But hey, I suppose it's possible that James Madison and Alexander Hamilton were just lying about the reasons for the EC, and it was really all just about reaffirming the power of the 3/5ths Compromise. One could make a compelling argument (in theory at least) about the former, but it'd be a tough row to hoe convincing any thinking person that Hamilton was in favor of continuing the salve status quo or rewarding the Slave States for their slavery.
I'd love to say I'm the genius who thought of this, but this has been standard high school American history for generations.
"Since slaves could not vote, slaveholders would thus have the benefit of increased representation in the House and the Electoral College."
http://en.wikipedia.org/wiki/T.....compromise
Wikipdia isn't exactly a reliable source, but a simple glance at it can sometimes save us from embarrassment.
But you have made the argument that was the motivation for the EC in the first place, which it wasn't. Nor was it the motivation for the House.
I strongly recommend you read the Federalist Papers. Hamilton who was no slaver or apologist of such wrote the one the specifically explained the reasoning behind the EC. It was 68, read it and come on back.
By all means don't let facts encumber your opinions though.
Whatever you think was in the hearts of whomever? The Electoral College served to give slaveholders a disproportionate number of votes in presidential elections--from the very beginning.
Out of concern for slavery, would the South have ratified the Constitution without it? I doubt it.
I know that the South would have rather seceded from the union when their disproportionate representation in the Electoral College was insufficient to deny the presidency to Lincoln.
Because that's what they did. They seceded.
And in the headlines, slavery ended 145 years ago. News at 11.
Read Federalist 68, it explains the reasons for the EC (which notably don't include fluffing the Slave States).
Don't be too hard on him. He was taught in Californian Alt-Reality public schools most likely. 1787, 1861, and the cotton jenny in between. How does that all come together? Why that stuff is confusing!
Actually, I graduated from a boarding school in the Shenandoah Valley.
What was your first class in the morning? Skipping through daisies or fly fishing?
So I guess you went to public schools then?
Do they not teach American History in public schools anymore?
Phys Ed
The Electoral College served to give slaveholders a disproportionate number of votes in presidential elections
I suspect that was more of an unintended consequence than anything else.
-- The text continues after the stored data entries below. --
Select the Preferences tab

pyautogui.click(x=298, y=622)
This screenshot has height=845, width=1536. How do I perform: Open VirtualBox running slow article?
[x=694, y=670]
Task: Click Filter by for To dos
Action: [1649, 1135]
As others have pointed out already, the EC was by and large Hamilton's idea, and he was no fan of slavery.
Anyway, it's all a moot point now that slavery has been abolished for the last 145 years or so. So this whole conversation is irrelevant to the question of whether the EC should be abolished, reformed, or left the way it is in the here and now.
There wasn't anything unintended about the Three-Fifth's Compromise.
The Constitution was ratified with the Three-Fifth's Compromise determining the composition of the Electoral College. It was negotiated for by the South--completely on purpose.
Are you guys joking around?
Before the Civil War, there was never a time when the Three-Fifth's Compromise didn't determine the composition of the Electoral College.
There wasn't anything unintended about it. The Electoral College that wasn't apportioned in line with the Three-Fifth's Compromise never existed--until the Civil War.
If you guys are talking about some fictitious, fantasy world electoral college, that the Three-Fifths Compromise didn't have anything to do with? I'm sure that's interesting to some people for some reason.
But in the real world, there was a real Electoral College in a the real Constitution, and the real South ratified the real Constitution with the real Three-Fifths Compromise determining its real composition. That's the one I'm talking about.
When the real Electoral College came into existence in the real world, it was as a device to give real slaveholders a disproportionate say in who got to be the real president.
An electoral college with a composition determined by the Three-Fifths Compromise--that's one of the reasons why the South voted to ratify the Constitution. Losing that advantage is why the South seceded from the union.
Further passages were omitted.